**PARTS OF THE EXERCISE**.
A) From the transcript about Bonsai trees, pull out the passage between "So that each" and "nonlinearity you like.", inclusive, copying it word for word.
B) Extend the talk on Bonsai trees by writing what comes next after its final sentence.

So this is the point in the past where everybody had abandoned
this model and started exploring other models.
But what we realized is that if you were to take each node and
make it even more powerful.
In fact, allow each node to make a nonlinear prediction,
then the model starts to pan out.
So what we're going to do is that at each node in Bonsai,
we're going to learn two vectors, v and w.
So that each node can make a nonlinear prediction by
computing w transpose x into tan hyperbolic v transpose x.
And this is what will allow Bonsai to learn these curved
nonlinear decision boundaries.
Now, the particular form of this nonlinearity is
not very relevant.
You can choose whatever nonlinearity you like.
We chose this particular form because it worked well for
us in Berkeley.
But if you think that some other nonlinearity
will work better for you in your domain,
then you should just feel free to go ahead and do that.
Everything else in Bonsai will still hold.
So Bonsai's overall prediction is the sum of the individual
node predictions made along the path traversed by a point
from the root to the leaf.
Now, I should also point out that in trees,
there is a unique correspondence between paths and leaves.
So rather than targeting each node to make a prediction,
I could have forced all the nonlinearities
down to the leaf nodes.
And I could have gotten equivalently, where the only
leaf node classifiers are making these nonlinear predictions.
And so this corresponds to taking a standard decision tree
and now having much more powerful leaf node classifiers.
And again, this is an idea that has
been tried out many times in the past.
Cho-Jui, Si Si and Inderjit have these great DC-Pred++ trees,
where each leaf node is a kernelized SVM, RBF-SVM.
And people have put neural nets and other classifiers as well.
But the point is that if you were to put a partial classifier
in each leaf node and
then let all of them be completely independent,
you'd run out of memory very quickly.

**RECORD EXTRACTS**.
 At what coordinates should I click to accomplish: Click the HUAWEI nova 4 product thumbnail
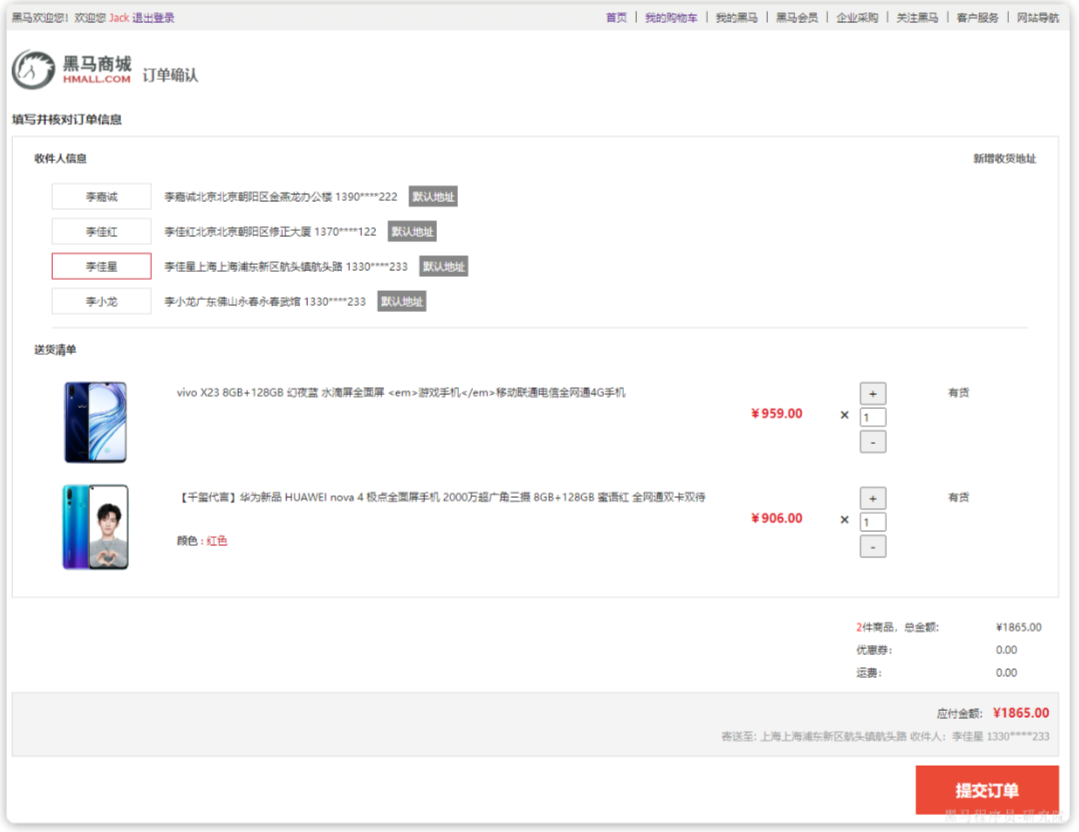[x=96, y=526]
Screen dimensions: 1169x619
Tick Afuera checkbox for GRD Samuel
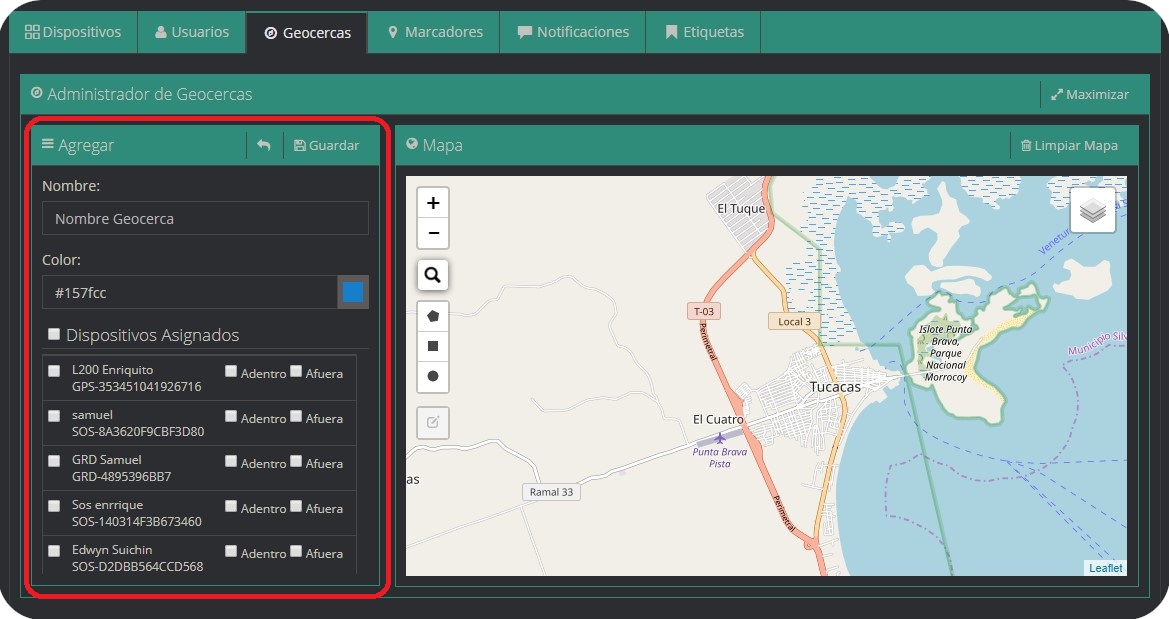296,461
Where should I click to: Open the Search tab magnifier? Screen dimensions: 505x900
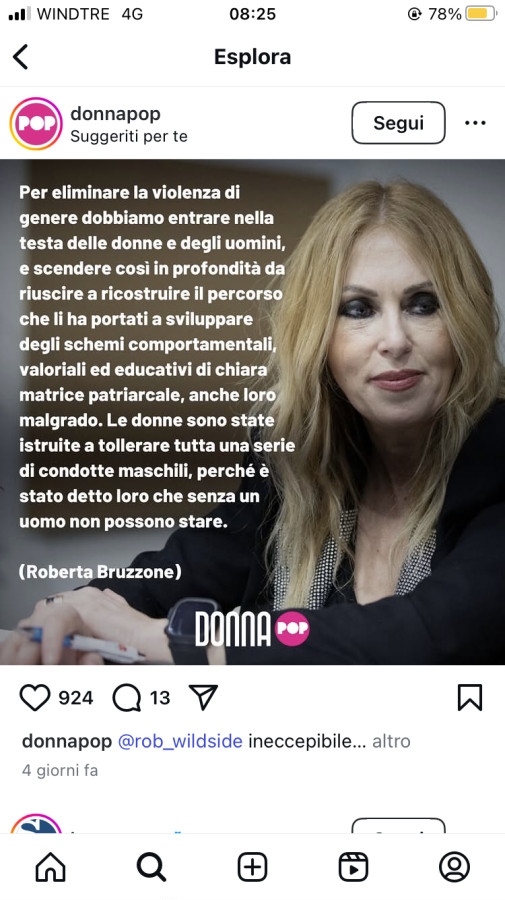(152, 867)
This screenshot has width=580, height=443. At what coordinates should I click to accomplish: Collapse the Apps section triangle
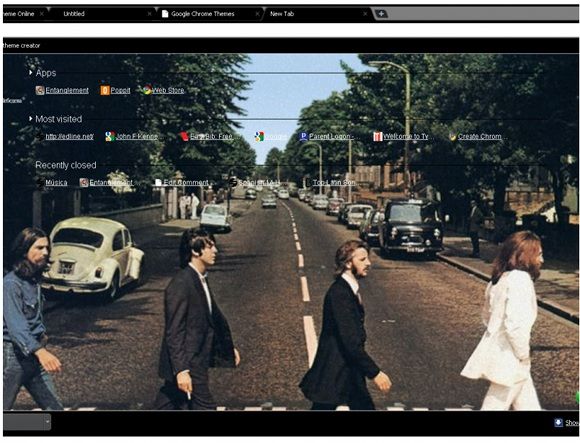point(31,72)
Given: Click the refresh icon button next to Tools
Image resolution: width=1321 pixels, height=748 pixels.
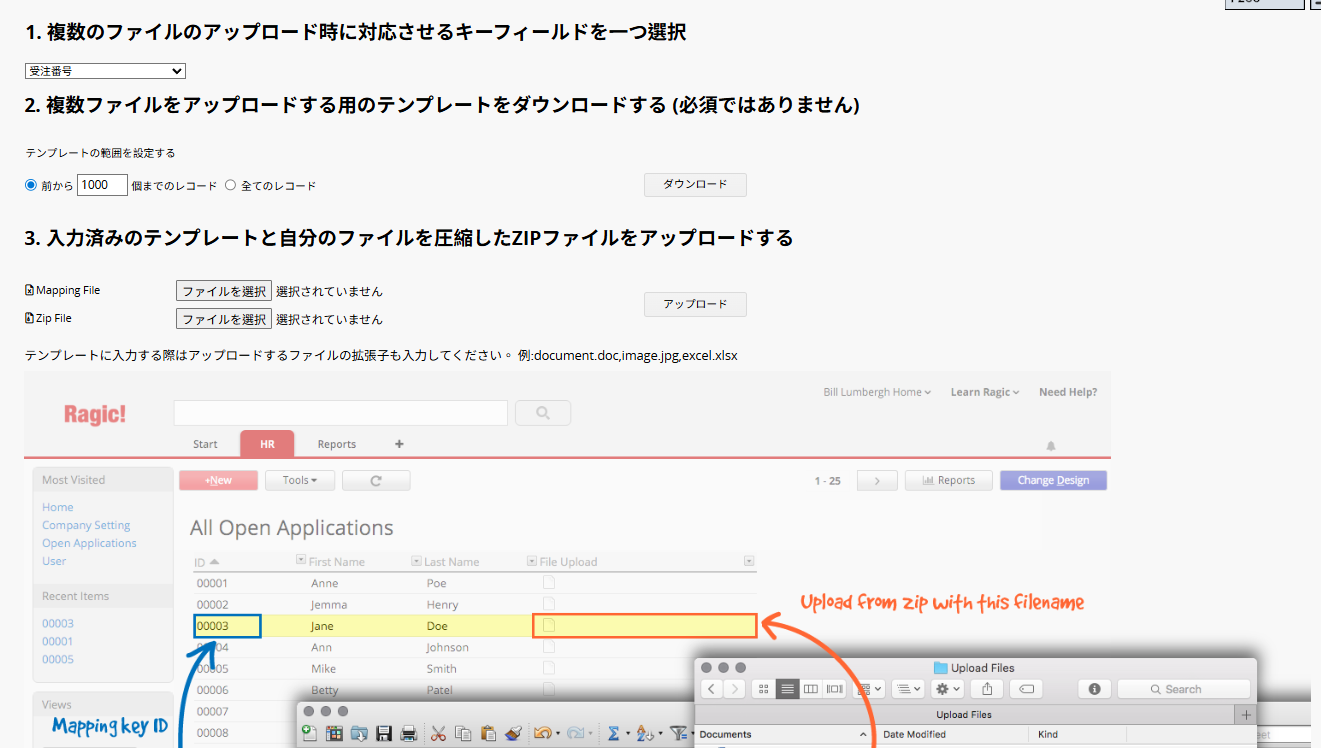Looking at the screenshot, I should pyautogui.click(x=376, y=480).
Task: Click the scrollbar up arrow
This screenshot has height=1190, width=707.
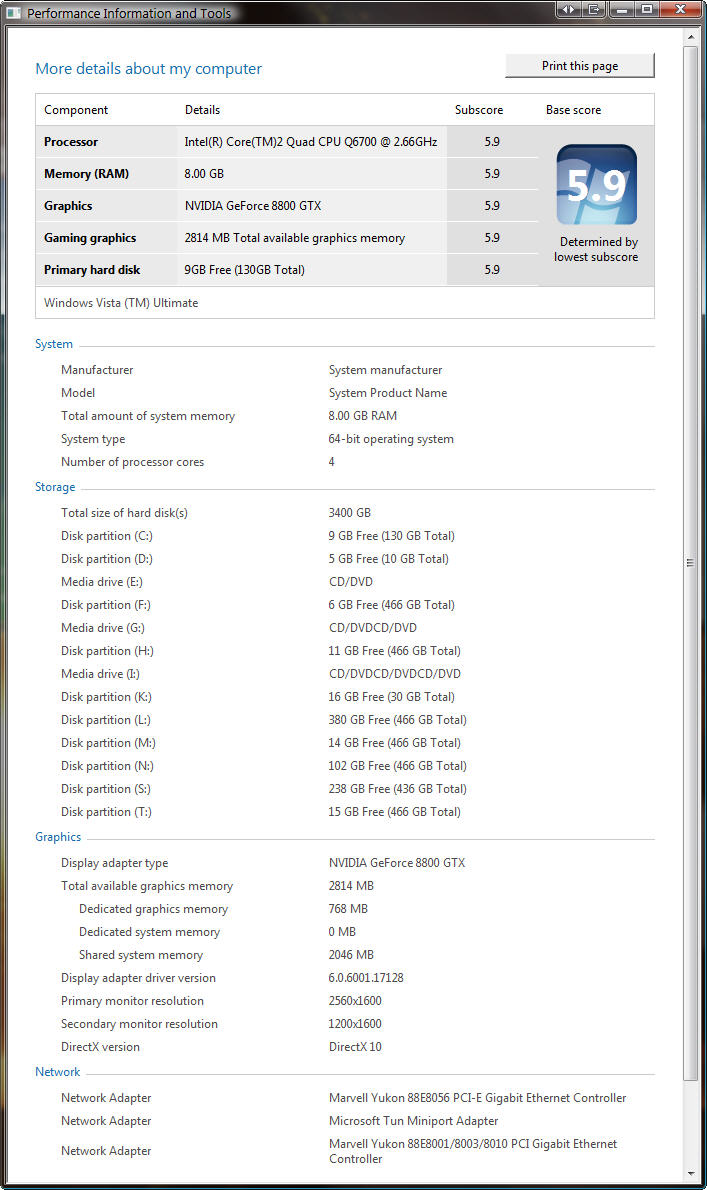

**THE REPLIES**.
A)
So that each node can make a nonlinear prediction by
computing w transpose x into tan hyperbolic v transpose x.
And this is what will allow Bonsai to learn these curved
nonlinear decision boundaries.
Now, the particular form of this nonlinearity is
not very relevant.
You can choose whatever nonlinearity you like.

B)
So, for instance, over here,
if you were to force all the nonlinearities to the bottom,
we would have 3 v's and 3 w's in each leaf node.
And there are 4 leaf nodes.
So that would give us a total of 12 v's and
12 w's if we were to let them be all independent.
Which is far more than what we have over here.
So the budget would get exhausted.
So path based prediction allows a lot of
parameter sharing in Bonsai.
Which is what really allows us to learn this really,
really compact model while still making nonlinear predictions.
Okay, so to recap, our first contribution,
which differentiates Bonsai from standard decision trees is
the fact that we're going to learn these three vectors,
theta, v and w.
Where theta transpose x is going to control the branching.
And w transpose x into tan hyperbolic v transpose x is
the nonlinearity that's predicted by each node.
So all this is well and good.
But for the fact that theta, v, and
w have the same dimensionality as x.
So if the input feature vector becomes very high dimensional,
then each node in Bonsai will become very bulky and
will again run out of RAM, out of flash memory.
So in order to address this limitation, we add a second
ingredient, which further differentiates Bonsai from
standard decision trees, which is a Sparse Projection matrix Z.
That takes the input and
projects it into a very low dimensional feature space.
In fact, on many of our IoT experiments,
we kept only a five-dimensional feature space.
And then all of Bonsai's parameters are now learned
in this low five-dimensional space.
So what this implies is that at each node in Bonsai,
we have to store at most 15 numbers.
Five for theta, five for v and five for w,
which hardly takes any space whatsoever.
And this is what allows Bonsai to finally fit in a few
kilobytes of RAM.
Make predictions very efficiently in milliseconds
even on these slow microcontrollers.
And make sure that batteries last longer as compared to any
other algorithm out there.
While at the same time delivering classification
accuracies that are significantly higher than
the state of the art.
So one more thing that I should mention over here.
It's an important implementation detail is the fact that
this past projection can be computed in a streaming fashion.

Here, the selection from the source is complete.